[RECORDS PROVIDED Boundary: Start]

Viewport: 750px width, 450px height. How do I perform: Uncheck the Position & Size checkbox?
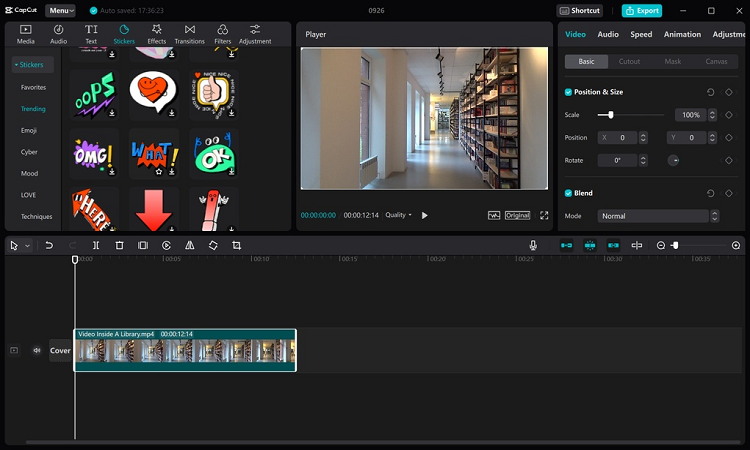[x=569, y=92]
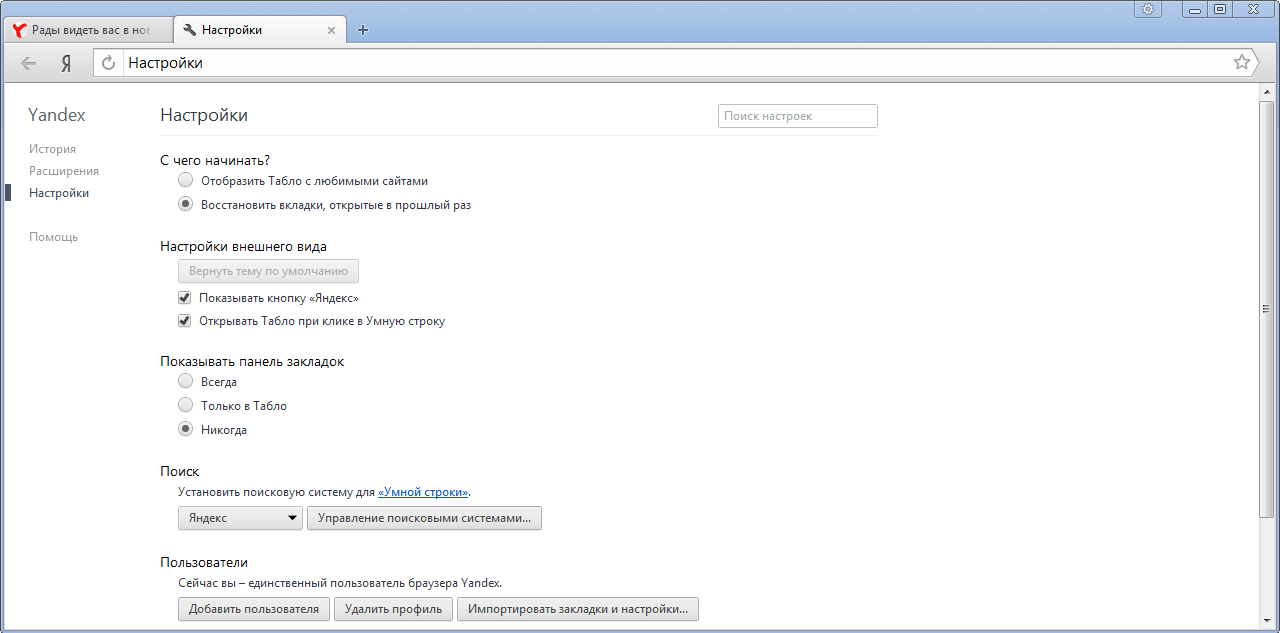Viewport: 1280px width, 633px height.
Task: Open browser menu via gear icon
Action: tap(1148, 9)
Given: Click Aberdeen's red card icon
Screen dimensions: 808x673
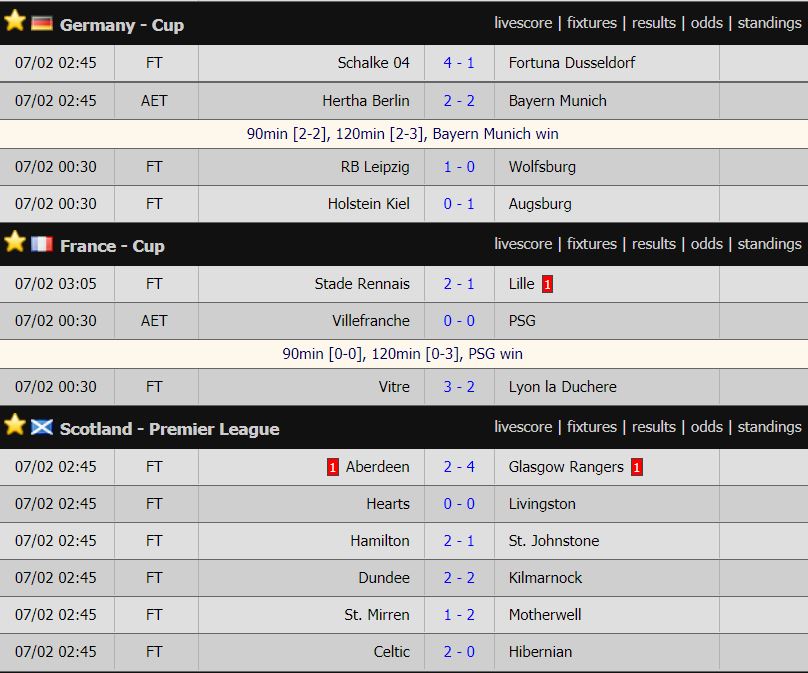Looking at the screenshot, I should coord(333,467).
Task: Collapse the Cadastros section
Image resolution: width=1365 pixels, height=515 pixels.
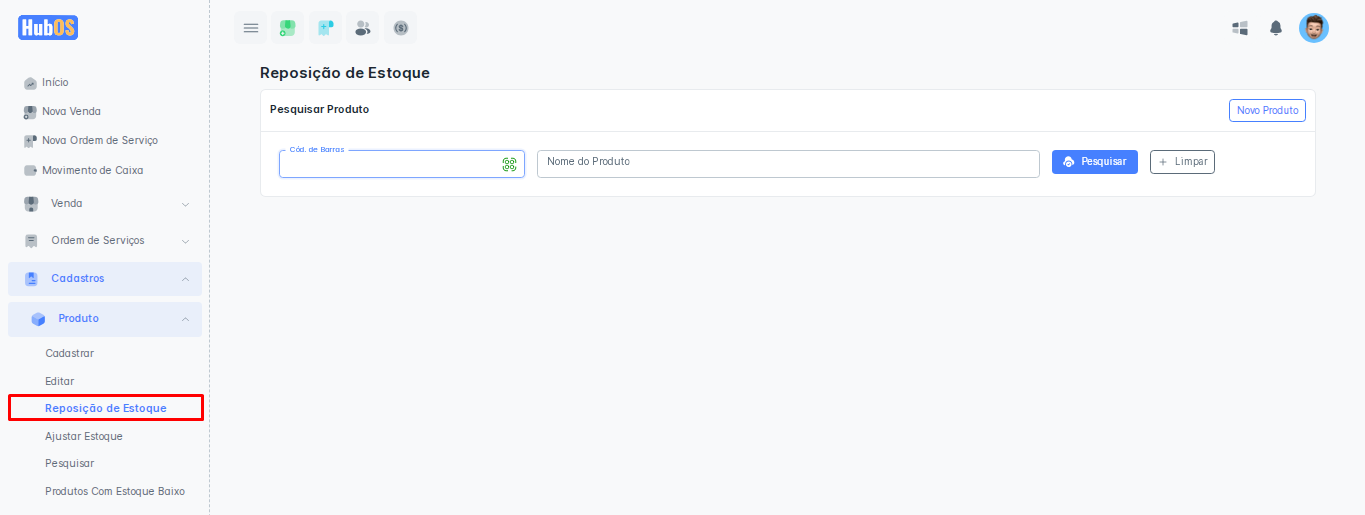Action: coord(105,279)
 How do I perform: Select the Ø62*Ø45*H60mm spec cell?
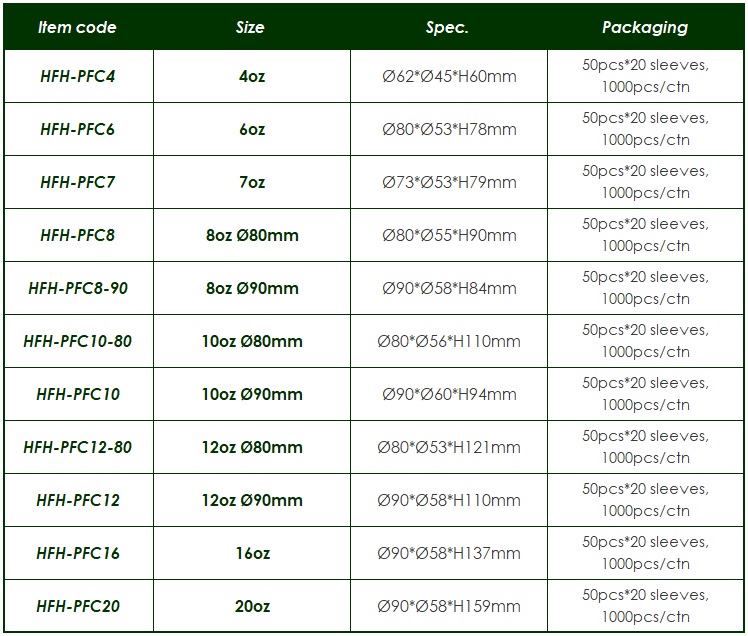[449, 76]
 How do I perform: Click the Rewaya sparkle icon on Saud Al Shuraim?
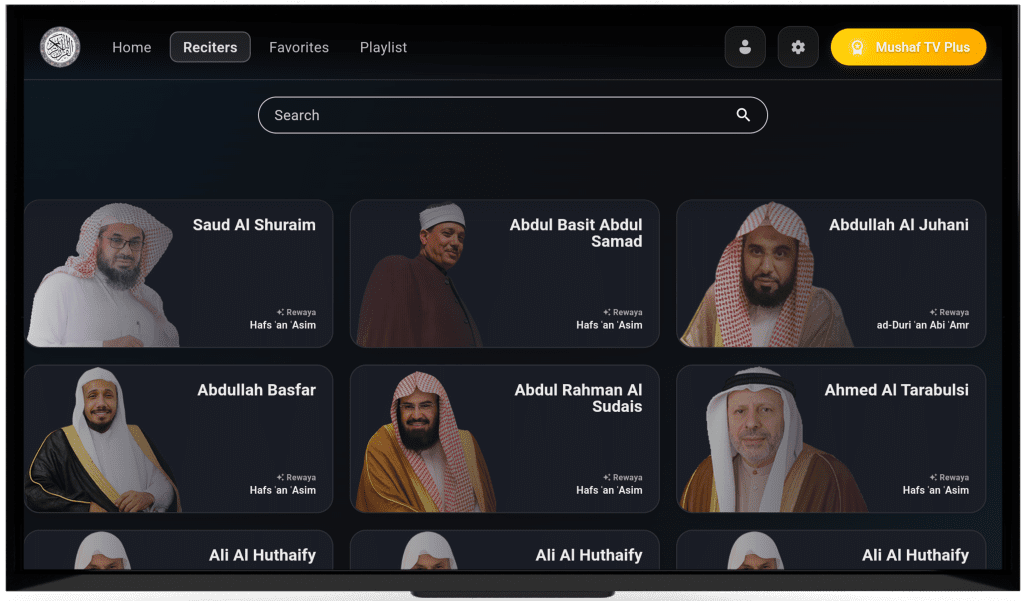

[RECORDS PROVIDED Boundary: End]

THE TASK: The lines from the one holding "Task: Collapse the Cadastros section" to the final line of the entries are to be duplicated exactly, and the pictures are to be left out.

SOLUTION:
Task: Collapse the Cadastros section
Image resolution: width=1365 pixels, height=515 pixels.
Action: coord(105,279)
 How do I perform: Select the Ø62*Ø45*H60mm spec cell?
[449, 76]
 How do I perform: Click the Rewaya sparkle icon on Saud Al Shuraim?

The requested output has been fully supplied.